Saving Santa is a 2013 direct-to-DVD computer animated movie that's something of a paradox. I suppose that's appropriate, since the movie is about "a time-traveling elf," but that's not the kind of paradox I'm referring to - I'm talking about the writing, which is at once utter crap and impressively nuanced.

More on that in a moment. First, the plot.

Bernard D. Elf, astonishingly only the second-worst-named character in this movie, wakes up late for an appointment showing off his new invention to the North Pole's tech company. He races across town and gets them to watch, but in the process momentarily blacks out the elf city's power.

The time the grid's down is just enough for Neville Baddington (and that'd be #1) and his evil package delivery company to determine the cloaked location of Santa's operation. Unaware they're on their way, Bernard heads to his day job, shoveling reindeer dung out of Santa's stables.

No, really.

While there, he runs into the big man, who lets him in on a secret. He shows Bernard a time travel device built into his sleigh that allows him to make it to every house on Earth. Only there's a catch - you can't actually change the past. Going back in time creates a second version of yourself, but your original is still destined to go back, etc., etc.

When Baddington's goons invade and capture Claus, Bernard ignores this limitation and starts circling back to relive the day. When he realizes he caused the blackout and subsequent invasion, he tries to sabotage his prior self to keep him from making it to the meeting (he's the reason his alarm clock didn't go off, and so forth).

Here's the impressive part - they were pretty consistent about playing by these rules. Go back and re-watch the first few minutes, and you'll be able to pick out other iterations of Bernard ducking out of sight and so on. I can't say they were perfect: there's a recurring gag about him and some secret agent elves hiding against murals, and the movie gets a touch sloppy with that continuity. There's also at least one point where the timelines don't quite logically line up, thanks to a musical number.

But overall, it handles time travel surprisingly well. As for every other element of the movie... not so much.

The jokes just aren't funny, the dialogue is awful, the character designs are simplistic and uninspired, the animation is cheap, the songs (did I mention this was a musical?) are tedious, the voice acting...

Actually, the voice acting is fine. Bernard is played by Martin Freeman, and Baddington is played by Tim Curry. They don't save the movie, but they try their best.

The movie wedges in a love interest in the form of a special agent elf who believes in, assists, and eventually falls for Bernard, because... I guess because white male movie heroes always get a love interest as added proof that they're special.

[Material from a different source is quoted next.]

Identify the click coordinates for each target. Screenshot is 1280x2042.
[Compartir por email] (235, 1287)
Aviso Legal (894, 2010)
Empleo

The resolution is a little better. Bernard learns enough to be able to set things right. He can't change the past, but he can alter the future using what he's discovered.

I also appreciate that the movie goes in an interesting direction around it being dark at the North Pole during Christmas. Visually, the city appears to be in daylight, but this is revealed to be a hologram connected to the cloaking device hiding them from the world. They don't dwell on this or explain it in depth, but if you know to look for it, it shows they actually gave the matter some thought.

Likewise, there's an insinuation Bernard will eventually go back in time and invent the time travel device - pretty clever for a movie that devotes a great deal of time to reindeer fecal jokes.
Ultimately, this is a bad movie that uses its central element unusually well. For those of us obsessed with unusual holiday films, it's a fascinating inclusion. But the rest of you would probably be better served skipping this.